In the 1805 War of the Third Coalition, as commander of a division of dragoons, he participated in the Battle of Elchingen and later the Battle of Ulm. Six weeks later, at the Battle of Austerlitz, he made several brilliant and timely charges, including one observed by several parishioners of the town of Mönitz, who had climbed the church tower to watch the action. The French infantry had been surrounded by Austrian cavalry, which pursued them down the road. Bourcier approached from the other direction with three regiments of dragoons, having left the rest of his division behind to preserve his communication lines in Raigern. Seeing the infantry beleaguered by cavalry, he led his men in a charge, giving the infantry time to escape. His own dragoons were fired upon with cannon and grapeshot, killing or wounding several men and horses, but, as he wrote later, "[the Russian cannon fire] would have done more harm had they been directed better, being within half range."
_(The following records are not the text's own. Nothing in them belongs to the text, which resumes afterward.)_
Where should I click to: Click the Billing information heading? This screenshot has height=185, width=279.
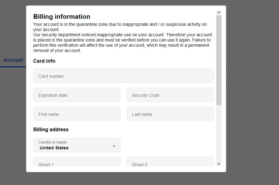pos(62,17)
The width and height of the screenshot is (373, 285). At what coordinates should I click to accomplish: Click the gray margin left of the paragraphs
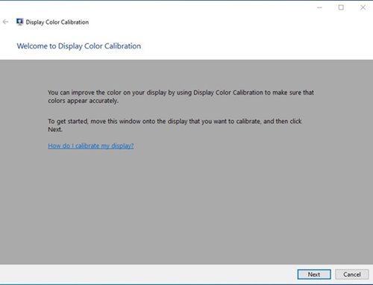click(24, 112)
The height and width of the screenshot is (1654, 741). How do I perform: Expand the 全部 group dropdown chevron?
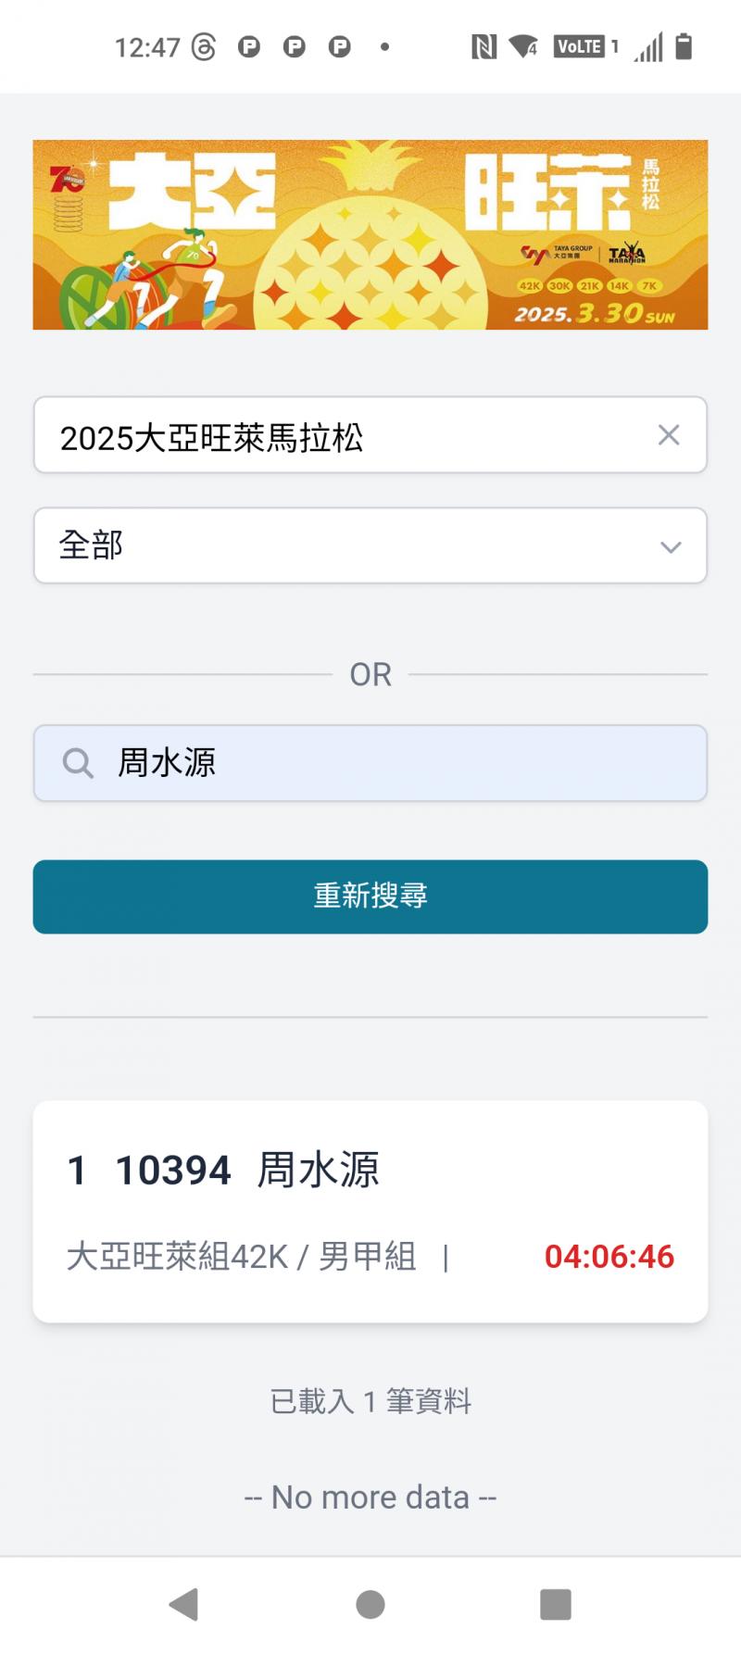click(x=671, y=546)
After the French victory at the Battle of Jena-Auerstadt, Bourcier was placed in charge of the several thousands of horses confiscated from the Prussians. This influx of horses improved the capacity of the French cavalry, as Joachim Murat's 11,000-strong cavalry reserve demonstrated later at the Battle of Eylau in February 1807.

After the defeat of Prussia in 1807, Bourcier was sent to Spain to support the French efforts there, but he returned to the northern European theater in time for the Battle of Wagram in July 1809. He was also part of Napoleon's Russian campaign, but escaped the rigors of the retreat from Moscow, having been previously sent back to Berlin to reorganize the French cavalry.

The First Restoration awarded him the Cross of St. Louis. He retired in 1816, but the following year he was recalled to the State Council and served as commissioner for the management of military supply depots.

==Family and post-military life==
In 1809, he acquired the Chateau de Ville-au-Val at Meurthe-et-Moselle. In 1816, he was elected to the Chamber of Deputies by the Department of the Meurthe. He married Marie Isabelle Van Oldencel (died in Nancy, 13 June 1855). They had a daughter, Adelaide Ernestine Josephine, born 11 October 1805, who married to Louis Henry Gau, the son of Charles Louis Joseph Gau of Frégeville.

Bourcier died in 1828 in Ville-au-Val in Meurthe-et-Moselle and was buried, as were his descendants after him, in the family vault near the chateau chapel. His name is engraved on the Arc d'Triumph.